# 5428 quick change gear box mounting



## AndySomogyi (Mar 15, 2020)

Hey all, 

I’m putting my Clausing 5428 back together, and noticed about a 1/4” gap between the head stock and the guard plate for the quick change gear box. 

I never pulled the gear box off, this is how I got it, and seems to work fine.

Is this gap supposed to be here, or is the guard supposed to be flush against the head stock? Should the gear box be moved 1/4” to the right? Or is there some spacer that goes between the guard and headstock? 

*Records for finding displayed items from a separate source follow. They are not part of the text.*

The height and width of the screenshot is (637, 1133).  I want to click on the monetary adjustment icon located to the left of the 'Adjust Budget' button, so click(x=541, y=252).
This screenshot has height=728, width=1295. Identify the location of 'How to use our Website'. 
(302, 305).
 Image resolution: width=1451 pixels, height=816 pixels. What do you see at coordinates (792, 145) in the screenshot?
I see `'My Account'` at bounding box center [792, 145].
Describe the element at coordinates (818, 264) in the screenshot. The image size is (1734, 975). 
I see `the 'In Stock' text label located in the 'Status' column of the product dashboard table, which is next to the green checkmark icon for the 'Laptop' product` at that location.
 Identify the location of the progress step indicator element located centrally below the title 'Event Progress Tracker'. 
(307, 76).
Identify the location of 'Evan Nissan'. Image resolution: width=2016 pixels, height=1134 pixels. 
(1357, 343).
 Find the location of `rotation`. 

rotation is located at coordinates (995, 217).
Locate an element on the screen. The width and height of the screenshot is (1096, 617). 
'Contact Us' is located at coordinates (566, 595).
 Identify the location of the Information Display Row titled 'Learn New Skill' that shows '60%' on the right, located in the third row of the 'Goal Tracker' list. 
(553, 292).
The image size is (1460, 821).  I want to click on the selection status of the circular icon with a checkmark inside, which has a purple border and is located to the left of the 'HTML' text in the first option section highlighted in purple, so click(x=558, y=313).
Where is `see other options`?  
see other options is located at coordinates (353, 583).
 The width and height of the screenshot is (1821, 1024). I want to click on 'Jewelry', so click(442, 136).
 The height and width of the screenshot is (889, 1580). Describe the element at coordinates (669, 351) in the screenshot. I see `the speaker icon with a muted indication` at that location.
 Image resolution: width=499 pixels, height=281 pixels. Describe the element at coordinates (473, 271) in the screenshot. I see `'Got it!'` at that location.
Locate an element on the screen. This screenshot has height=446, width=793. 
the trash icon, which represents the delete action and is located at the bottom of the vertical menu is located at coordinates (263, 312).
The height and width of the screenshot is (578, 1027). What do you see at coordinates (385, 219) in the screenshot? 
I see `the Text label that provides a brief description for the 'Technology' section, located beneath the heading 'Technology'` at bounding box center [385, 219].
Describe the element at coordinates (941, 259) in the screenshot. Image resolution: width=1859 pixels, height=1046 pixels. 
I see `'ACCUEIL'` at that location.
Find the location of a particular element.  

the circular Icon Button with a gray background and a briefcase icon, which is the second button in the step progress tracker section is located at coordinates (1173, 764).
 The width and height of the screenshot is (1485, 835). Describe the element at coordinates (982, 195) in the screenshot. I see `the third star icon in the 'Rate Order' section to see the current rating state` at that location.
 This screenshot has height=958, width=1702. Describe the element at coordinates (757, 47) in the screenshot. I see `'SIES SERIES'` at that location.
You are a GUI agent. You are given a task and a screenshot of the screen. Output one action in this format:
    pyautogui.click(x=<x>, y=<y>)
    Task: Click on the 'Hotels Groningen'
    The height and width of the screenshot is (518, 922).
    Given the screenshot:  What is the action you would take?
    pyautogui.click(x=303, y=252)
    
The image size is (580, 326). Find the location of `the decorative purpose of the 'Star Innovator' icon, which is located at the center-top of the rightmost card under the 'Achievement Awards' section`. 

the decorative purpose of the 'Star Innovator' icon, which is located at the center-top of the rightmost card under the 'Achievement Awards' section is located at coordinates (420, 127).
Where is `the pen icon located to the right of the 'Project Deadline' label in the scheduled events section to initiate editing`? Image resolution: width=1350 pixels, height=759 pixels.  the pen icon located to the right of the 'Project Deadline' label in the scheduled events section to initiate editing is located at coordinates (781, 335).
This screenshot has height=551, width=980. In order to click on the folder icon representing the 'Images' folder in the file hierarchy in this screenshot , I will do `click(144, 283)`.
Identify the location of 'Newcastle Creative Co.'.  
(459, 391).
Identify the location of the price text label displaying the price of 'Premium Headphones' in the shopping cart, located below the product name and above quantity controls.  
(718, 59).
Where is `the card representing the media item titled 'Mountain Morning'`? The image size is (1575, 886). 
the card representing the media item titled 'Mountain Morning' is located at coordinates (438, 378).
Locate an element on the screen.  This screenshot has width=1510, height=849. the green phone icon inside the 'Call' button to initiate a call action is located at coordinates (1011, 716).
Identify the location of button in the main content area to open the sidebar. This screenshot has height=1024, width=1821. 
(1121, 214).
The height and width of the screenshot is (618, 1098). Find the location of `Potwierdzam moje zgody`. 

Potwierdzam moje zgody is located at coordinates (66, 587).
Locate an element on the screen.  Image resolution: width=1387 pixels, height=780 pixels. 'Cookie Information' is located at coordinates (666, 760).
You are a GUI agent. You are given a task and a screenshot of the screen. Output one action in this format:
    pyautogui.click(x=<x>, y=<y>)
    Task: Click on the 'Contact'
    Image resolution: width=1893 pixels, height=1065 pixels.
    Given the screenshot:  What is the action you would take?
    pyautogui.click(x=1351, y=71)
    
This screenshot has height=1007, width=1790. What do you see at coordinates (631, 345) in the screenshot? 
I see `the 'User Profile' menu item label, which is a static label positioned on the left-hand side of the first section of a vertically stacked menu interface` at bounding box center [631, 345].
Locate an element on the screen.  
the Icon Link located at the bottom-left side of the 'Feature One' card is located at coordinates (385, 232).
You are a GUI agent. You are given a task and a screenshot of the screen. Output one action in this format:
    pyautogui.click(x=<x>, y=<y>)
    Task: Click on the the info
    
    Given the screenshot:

The manual does not seem to show a spacer, and I’m not sure I remember pulling out a spacer.


----------



## benmychree (Mar 15, 2020)

It looks like the headstock is supposed to be flush with the end of the bed; the way it is now, does the end gear train line up with the gear on the headstock?


----------



## AndySomogyi (Mar 15, 2020)

benmychree said:


> It looks like the headstock is supposed to be flush with the end of the bed; the way it is now, does the end gear train line up with the gear on the headstock?



The headstock is flush with the end of the bed, but the gear box sits proud about 1/4”

There seems to be about 1/8” of backlash in the lead screw. 

Should I try to move the gear box to the right? I’m not sure how much backlash the lead screw should have.


----------



## benmychree (Mar 15, 2020)

There should be as little backlash in the leadscrew as possible, I do not know how your lathe is arranged, but usually, the adjustment for end play is inside the change box.  If all the gearing lines up, I'd not worry about the gap if everything else fits up properly, such as the cover.  I would doubt that the change box could be moved.


----------



## AndySomogyi (Mar 16, 2020)

There is a little bit of movement allowed with the gear box mounting bolts. The tail mounting block for the lead screw had a bit of adjustment in it. 

All the gears basically line up, but there’s a lot of side to side adjustment built into the quadrant.


----------



## AndySomogyi (Mar 22, 2020)

Loosened up the quick change, and it has about 1/8” of movement with the screws loose.

So I moved it to the right, about maybe 1/16 or so, and tightened the screws. This got rid of A LOT of end play in the lead screw. 

However there’s still this gap between the guard plate and the head stock, so I’ll just make a spacer for it. 

I moved the end holder part for the lead screw in until it just touches, so now there’s maybe a few thousands of lead screw end play. Much better than the 1/8” of end play it had before.


----------